| pcvpcr {pcv} | R Documentation |
Procrustes cross-validation for PCR models
Description
Procrustes cross-validation for PCR models
Usage
pcvpcr(
X,
Y,
ncomp = min(nrow(X) - 1, ncol(X), 30),
cv = list("ven", 4),
center = TRUE,
scale = FALSE,
cv.scope = "global"
)
Arguments
X |
matrix with predictors from the training set. |
Y |
vector with response values from the training set. |
ncomp |
number of components to use (more than the expected optimal number). |
cv |
which split method to use for cross-validation (see description of method 'pcvpls()' for details). |
center |
logical, to center or not the data sets |
scale |
logical, to scale or not the data sets |
cv.scope |
scope for center/scale operations inside CV loop: 'global' — using globally computed mean and std or 'local' — recompute new for each local calibration set. |
Details
The method computes pseudo-validation matrix Xpv, based on PCR decomposition of calibration set X, y and cross-validation.

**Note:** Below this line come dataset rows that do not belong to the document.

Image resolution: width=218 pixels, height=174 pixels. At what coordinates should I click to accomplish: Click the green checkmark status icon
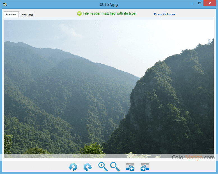pos(79,13)
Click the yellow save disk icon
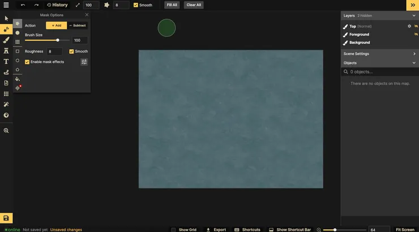Image resolution: width=419 pixels, height=232 pixels. point(6,218)
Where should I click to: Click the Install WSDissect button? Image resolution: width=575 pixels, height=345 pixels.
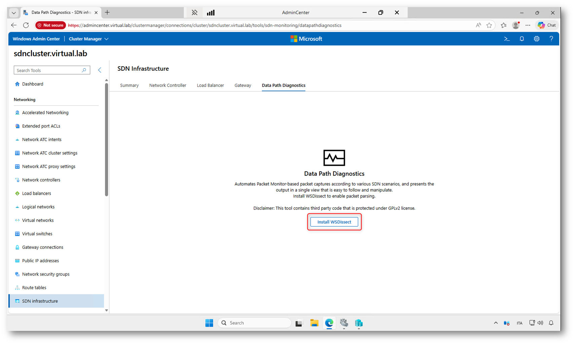[334, 222]
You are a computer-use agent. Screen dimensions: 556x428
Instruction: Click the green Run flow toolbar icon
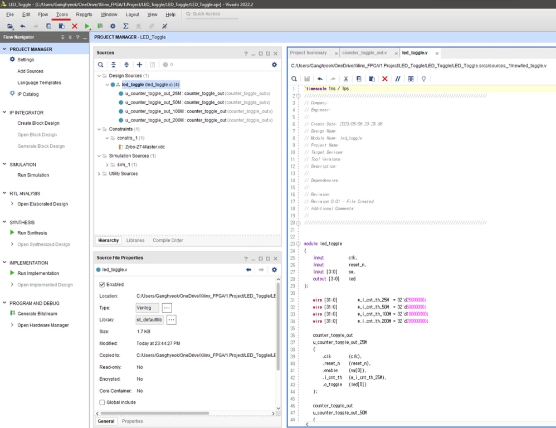pyautogui.click(x=87, y=26)
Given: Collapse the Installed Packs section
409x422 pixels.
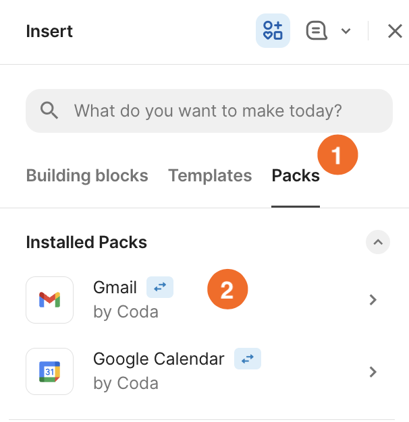Looking at the screenshot, I should tap(378, 242).
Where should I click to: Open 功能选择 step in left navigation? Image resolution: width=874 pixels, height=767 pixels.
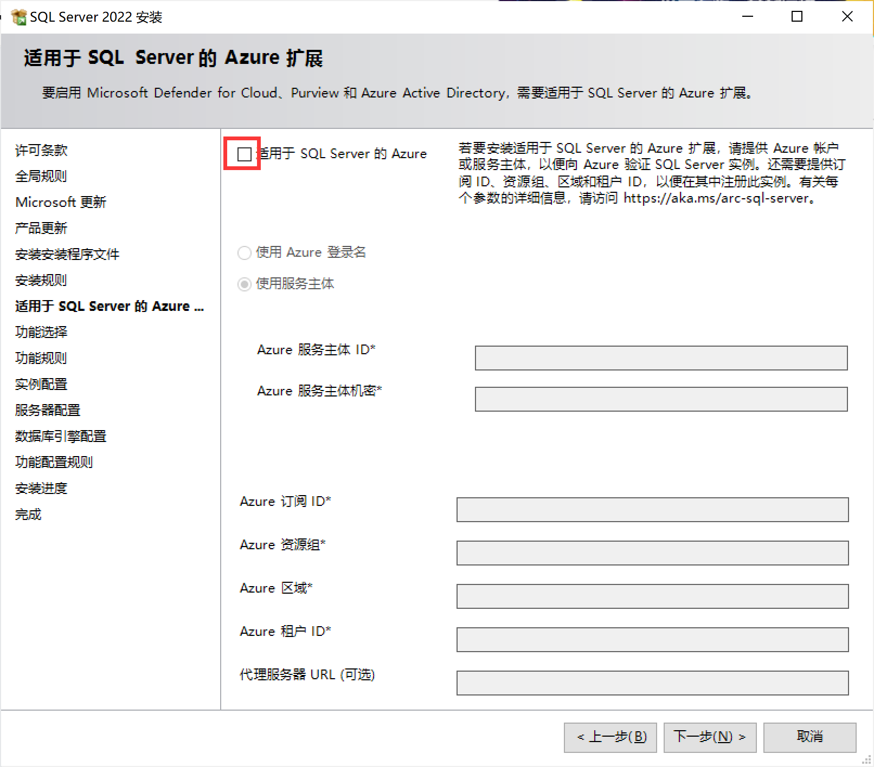41,332
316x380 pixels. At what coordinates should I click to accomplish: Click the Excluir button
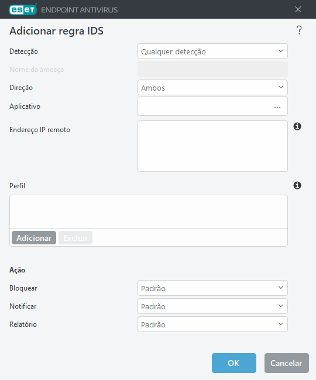(75, 238)
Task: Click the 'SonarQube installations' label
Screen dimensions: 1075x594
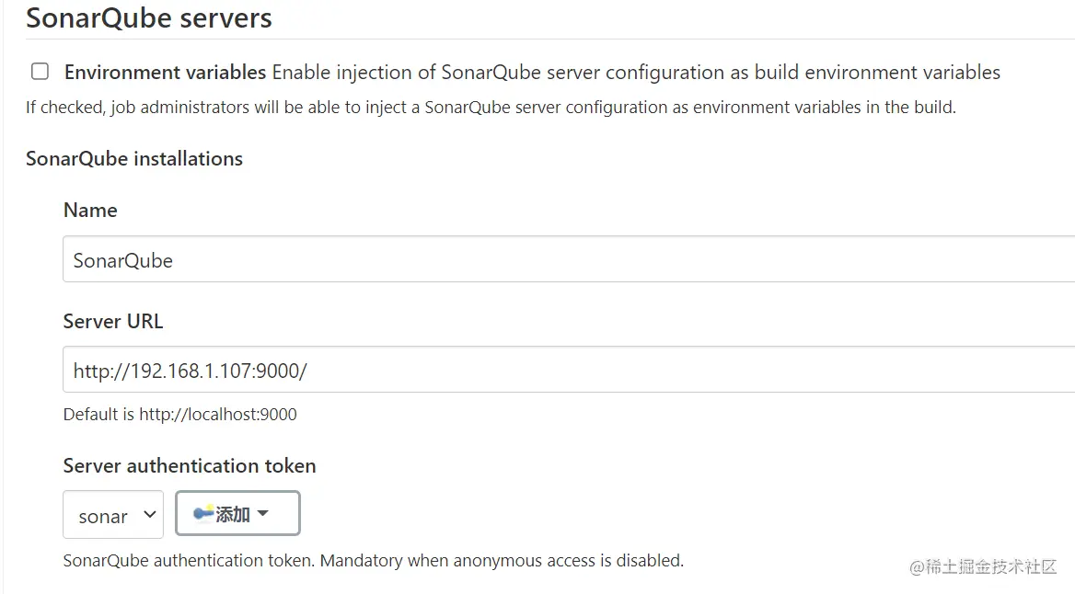Action: click(x=134, y=158)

Parameter 'cv' defines how to split the rows of the training set. The split is similar to cross-validation splits, as PCV is based on cross-validation. This parameter can have the following values:
1. A number (e.g. 'cv = 4'). In this case this number specifies number of segments for random splits, except 'cv = 1' which is a special case for leave-one-out (full cross-validation).

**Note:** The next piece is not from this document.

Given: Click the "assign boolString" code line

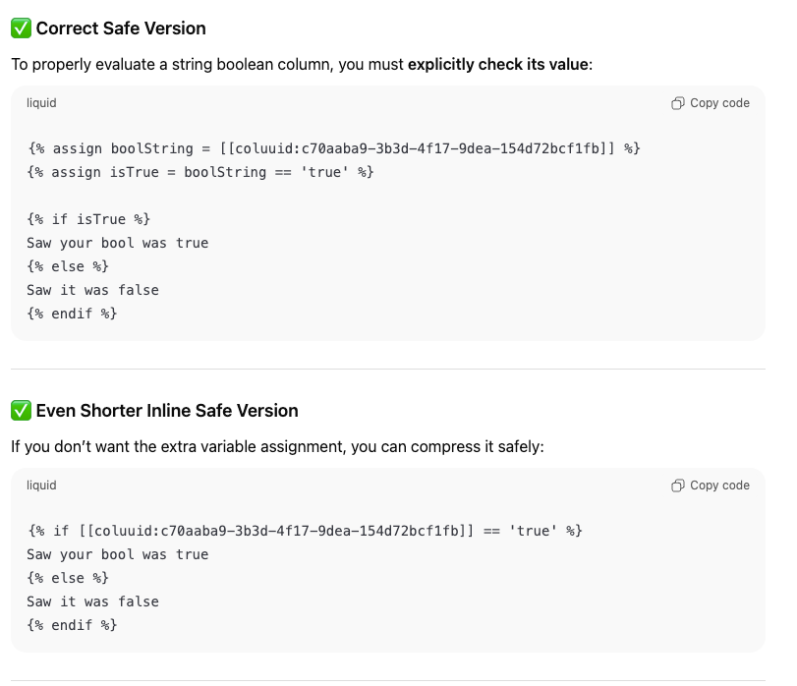Looking at the screenshot, I should tap(334, 148).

2. A list with 2 values: 'list("name", nseg)'. In this case '"name"' defines the way to make the split, you can select one of the following: '"loo"' for leave-one-out, '"rand"' for random splits or '"ven"' for Venetian blinds (systematic) splits. The second parameter, 'nseg', is a number of segments for splitting the rows into. For example, 'cv = list("ven", 4)', shown in the code examples above, tells PCV to use Venetian blinds splits with 4 segments.
3. A vector with integer numbers, e.g. 'cv = c(1, 2, 3, 1, 2, 3, 1, 2, 3)'. In this case number of values in this vector must be the same as number of rows in the training set. The values specify which segment a particular row will belong to. In case of the example shown here, it is assumed that you have 9 rows in the calibration set, which will be split into 3 segments. The first segment will consist of measurements from rows 1, 4 and 7.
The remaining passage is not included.